The UH Hilo EDXRF Method
We use a Thermo Noran QuanX EDXRF spectrometer with a large sample chamber. The size of the sample chamber allows us to non-destructively analyze large artifacts. The specific conditions that we employ have been slightly modified since we first began operating the spectrometer, and when we make modifications, we give each method a new name based upon when it was developed. Our current method is "11-09" (meaning that it was developed and calibrated in November of 2009). The 11-09 method generates quantitative or partially quantitative data for 20 elements: Na, Mg, Al, Si, K, Ca, Ti, V, Mn, Fe, Ni, Cu, Zn, Rb, Sr, Y, Zr, Nb, Ba, and Pb. The analytical conditions of the 11-09 method are posted below:
Each condition listed above generates a range of x-ray energy by sending the tube (target) through filters, or through no filter at all. Each condition is sensitive to different elements, based roughly on atomic weight. For example, the Low Za condition (6kV with no filter at all) is best for exciting the lightest elements. To run one archaeological sample through the four conditions takes about a half an hour.
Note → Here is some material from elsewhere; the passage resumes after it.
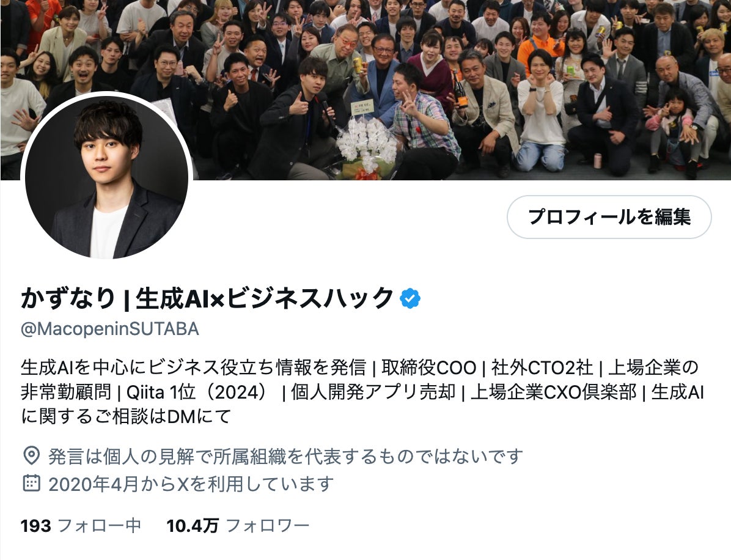Open the フォロワー followers list label
This screenshot has width=731, height=560.
[268, 526]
Elements in the sample produce different characteristic x-rays when they are excited by the initial x-ray beam. A detector in the spectrometer sorts the x-rays generated by the sample into different energy ranges. The information collected by the detector is used to generate a spectrum that shows how many x-ray photons were detected at different energy levels. The spectrum posted below shows the different peak intensities for Rb, Sr, Y, Zr, and Nb for a sample of Mauna Kea adze quarry basalt:
To determine the quantity of each element in a sample (usually measured in parts per million for 'trace' elements, and percentages for 'major' elements), the peak intensities shown above are compared with peaks generated from samples of known composition. This is called 'calibration.' To calibrate the 11-09 method, we have used 27 geological standards. These standards are rock and sediment samples that have been extensively analyzed in different labs. Geochemists publish articles on each standard that describe the concentrations of various elements in the standard. Then the standards are distributed as homogenized rock powders to other labs. To calibrate our method, we make pressed pellets from the powdered standards using a 25-ton press, and then we analyze the pellets. In the graphs below, you can see how the QuanX's calculated value for each standard compares with the published values. Note that we have a very high degree of agreement between calculated values and published values for the 'Mid-z' trace elements Rb, Sr, Y, Zr, and Nb, and poorer agreement for the lighter elements. In a perfect world, all the red dots would be on a straight line, but they are not because of a number of factors ('matrix effects' is one of the biggest problems). The graphs thus demonstrate a little about the level of analytical error that can be expected with different elements.